Download on the next message in this thread...

spedinfargo · 01-21-2011, 05:35 PM

Code:



import re
import urllib2
import time
from calibre.web.feeds.news import BasicNewsRecipe
from calibre.ebooks.BeautifulSoup import BeautifulSoup, SoupStrainer

class Ebert(BasicNewsRecipe):
    title                 = 'Roger Ebert'
    __author__            = 'Shane Erstad'
    description           = 'Roger Ebert Movie Reviews'
    publisher             = 'Chicago Sun Times'
    category              = 'movies'
    oldest_article        = 8
    max_articles_per_feed = 100
    no_stylesheets        = True
    use_embedded_content  = False
    encoding              = 'utf-8'
    masthead_url          = 'http://rogerebert.suntimes.com/graphics/global/roger.jpg'
    language              = 'en'
    remove_empty_feeds    = False
    PREFIX                  = 'http://rogerebert.suntimes.com'
    patternReviews                = r'<span class="*?movietitle"*?>(.*?)</span>.*?<div class="*?headline"*?>(.*?)</div>(.*?)</div>'
    patternCommentary       = r'<div class="*?headline"*?>.*?(<a href="/apps/pbcs.dll/article\?AID=.*?COMMENTARY.*?" id="ltred">.*?</a>).*?<div class="blurb clear">(.*?)</div>'
    patternPeople           = r'<div class="*?headline"*?>.*?(<a href="/apps/pbcs.dll/article\?AID=.*?PEOPLE.*?" id="ltred">.*?</a>).*?<div class="blurb clear">(.*?)</div>'
    patternGlossary           = r'<div class="*?headline"*?>.*?(<a href="/apps/pbcs.dll/article\?AID=.*?GLOSSARY.*?" id="ltred">.*?</a>).*?<div class="blurb clear">(.*?)</div>'
    


    conversion_options = {
                          'comment'          : description
                        , 'tags'             : category
                        , 'publisher'        : publisher
                        , 'language'         : language
                        , 'linearize_tables' : True
                        }


    feeds          = [
                        (u'Reviews'   , u'http://rogerebert.suntimes.com/apps/pbcs.dll/section?category=reviews' )
                        ,(u'Commentary'   , u'http://rogerebert.suntimes.com/apps/pbcs.dll/section?category=COMMENTARY')
                        ,(u'Great Movies'   , u'http://rogerebert.suntimes.com/apps/pbcs.dll/section?category=REVIEWS08')
                        ,(u'People'   , u'http://rogerebert.suntimes.com/apps/pbcs.dll/section?category=PEOPLE')
                        ,(u'Glossary'   , u'http://rogerebert.suntimes.com/apps/pbcs.dll/section?category=GLOSSARY')
                        
                     ]

    preprocess_regexps = [
        (re.compile(r'<font.*?>.*?This is a printer friendly.*?</font>.*?<hr>', re.DOTALL|re.IGNORECASE),
            lambda m: '')
    ]
    


    def print_version(self, url):
        return url + '&template=printart'

    def parse_index(self):
        totalfeeds = []
        lfeeds = self.get_feeds()
        for feedobj in lfeeds:
            feedtitle, feedurl = feedobj
            self.log('\tFeedurl: ', feedurl)
            self.report_progress(0, _('Fetching feed')+' %s...'%(feedtitle if feedtitle else feedurl))
            articles = []
            page = urllib2.urlopen(feedurl).read()

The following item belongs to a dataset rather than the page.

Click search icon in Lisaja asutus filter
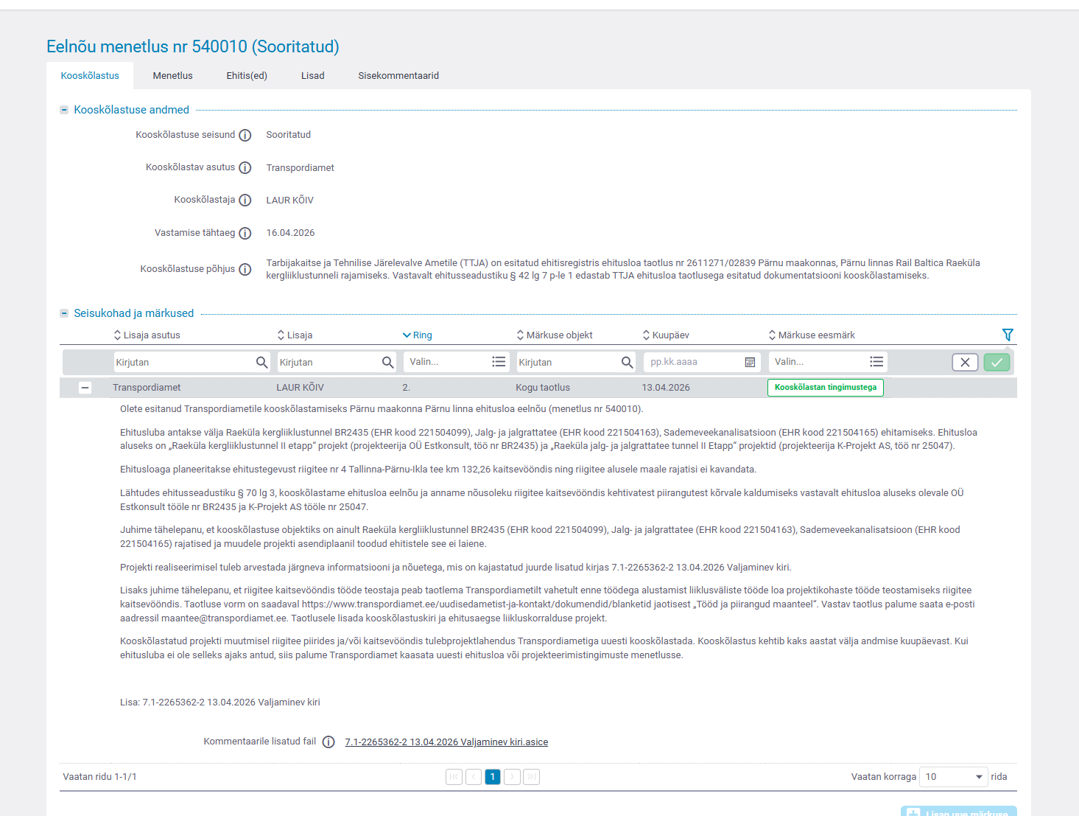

            if feedtitle == 'Reviews' or feedtitle == 'Great Movies':
                    pattern = self.patternReviews
            elif feedtitle == 'Commentary':
                    pattern = self.patternCommentary
            elif feedtitle == 'People':
                    pattern = self.patternPeople
            elif feedtitle == 'Glossary':
                    pattern = self.patternGlossary
                    
                    
            regex = re.compile(pattern, re.IGNORECASE|re.DOTALL)

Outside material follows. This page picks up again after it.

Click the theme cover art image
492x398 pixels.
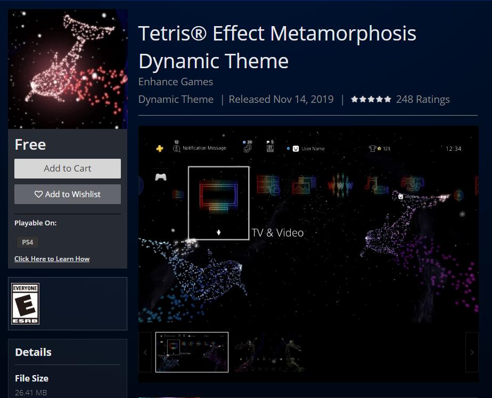[x=68, y=69]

            for match in regex.finditer(page):
                if feedtitle == 'Reviews' or feedtitle == 'Great Movies':
                    movietitle = match.group(1)
                    thislink = match.group(2)
                    description = match.group(3)
                elif feedtitle == 'Commentary' or feedtitle == 'People' or feedtitle == 'Glossary':
                    thislink = match.group(1)
                    description = match.group(2)

                self.log(thislink)
                 
                for link in BeautifulSoup(thislink, parseOnlyThese=SoupStrainer('a')):
                    thisurl = self.PREFIX + link['href']
                    thislinktext = self.tag_to_string(link)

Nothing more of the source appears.